Mrs. Wilcox, of course, indignantly denied Joyce’s story from the first, but he continued to repeat it on every possible occasion, and her husband wished to start a suit for damages, but his friends very wisely dissuaded him from doing so.

“But,” writes Mrs. Wilcox, “Mr. Joyce proved himself seriously annoying up to the day of his death. He never allowed more than two years to pass without finding some obscure paper in which he could again set forth his claims to my poem. I repeatedly made an offer of $5000 to be given to charity when any one could produce a copy of ‘Solitude’ published prior to February, 1883. I finally offered to present to any charitable institution he might select, in his name, that amount of money, when Mr. Joyce produced his proof. Of course it was never forthcoming; and yet he claimed the poem had been in circulation for twenty years before I wrote it.

“I believe my experience one which nearly every author has known at some time in his or her career,” concludes Mrs. Wilcox. “Though misery may like company, the fact does not prevent one’s own suffering, when made the victim of a man of this type, who belongs to the poison insect order of humanity. He is only an insect, and yet his persistent buzz and sting can produce great discomfort.”

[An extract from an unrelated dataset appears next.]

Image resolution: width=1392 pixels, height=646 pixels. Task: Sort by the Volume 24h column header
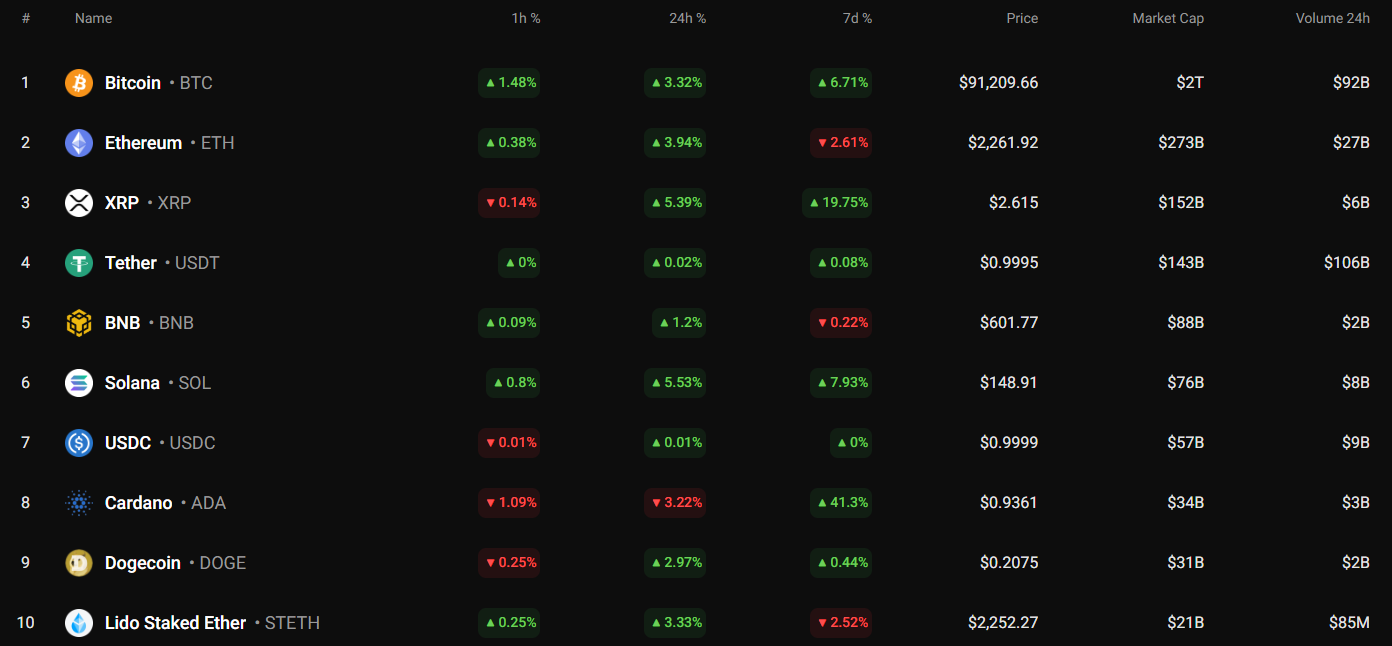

A few years later, Mrs. Wilcox had a somewhat similar experience with another poem. In December, 1886, she was shopping in New York and was shown a very beautiful opal, the first she had ever seen, by a Mr. Marcus, a dealer in precious stones, who remarked that he wished she would write a poem about it to be used in a book on gems which he was preparing. He added that the opal had always seemed to him the child of the sunbeam and the moonbeam, but though he had mentioned this idea to several New York poets, none of them had been able to make anything of it. Mrs. Wilcox said she was sure that she could, and the next morning, in about half an hour’s time, wrote the following:

THE BIRTH OF THE OPAL

The Sunbeam loved the Moonbeam,
And followed her low and high,
But the Moonbeam fled and hid her head,
She was so shy—so shy.

The Sunbeam wooed with passion;
Ah, he was a lover bold!
And his heart was afire with mad desire,
For the Moonbeam pale and cold.

She fled like a dream before him,
Her hair was a shining sheen,
And, oh, that Fate would annihilate
The space that lay between!

Just as the day lay panting
In the arms of the twilight dim,
The Sunbeam caught the one he sought
And drew her close to him.

But out of his warm arms, startled
And stirred by Love’s first shock,
She sprang afraid, like a trembling maid,
And hid in the niche of a rock.

And the Sunbeam followed and found her
And led her to Love’s own feast;
And they were wed on that rocky bed,
And the dying day was their priest.

And lo! the beautiful Opal—
That rare and wondrous gem—
Where the moon and the sun blend into one,
Is the child that was born to them.

She sent these verses to Mr. Marcus, saying she wished to publish them in the Century Magazine, after which he could use them, if he wished, in his book on gems. Mr. Marcus was so impressed with them that he sent her a check for twenty-five dollars, and asked to be permitted to publish them first. Mrs. Wilcox agreed, but much to her chagrin, when the book appeared, the verses had no name attached. A few months later, she included them in her Poems of Pleasure, and was astonished to have her authorship sharply challenged by people who claimed to have seen them published elsewhere over other names. She had no difficulty, of course, in proving her right to them, but occasionally for many years she would see them attributed to some one else.

“The Birth of the Opal” became one of the most popular poems Mrs. Wilcox ever wrote, and it is one of the best; but it served to give a fresh fillip to the reputation for daring which Poems of Passion had started. Many of her friends thought it too frank, and one woman, the wife of a successful author, went so far as to cut her acquaintance on the ground that in “The Birth of the Opal” she had laid bare all the secrets of married life!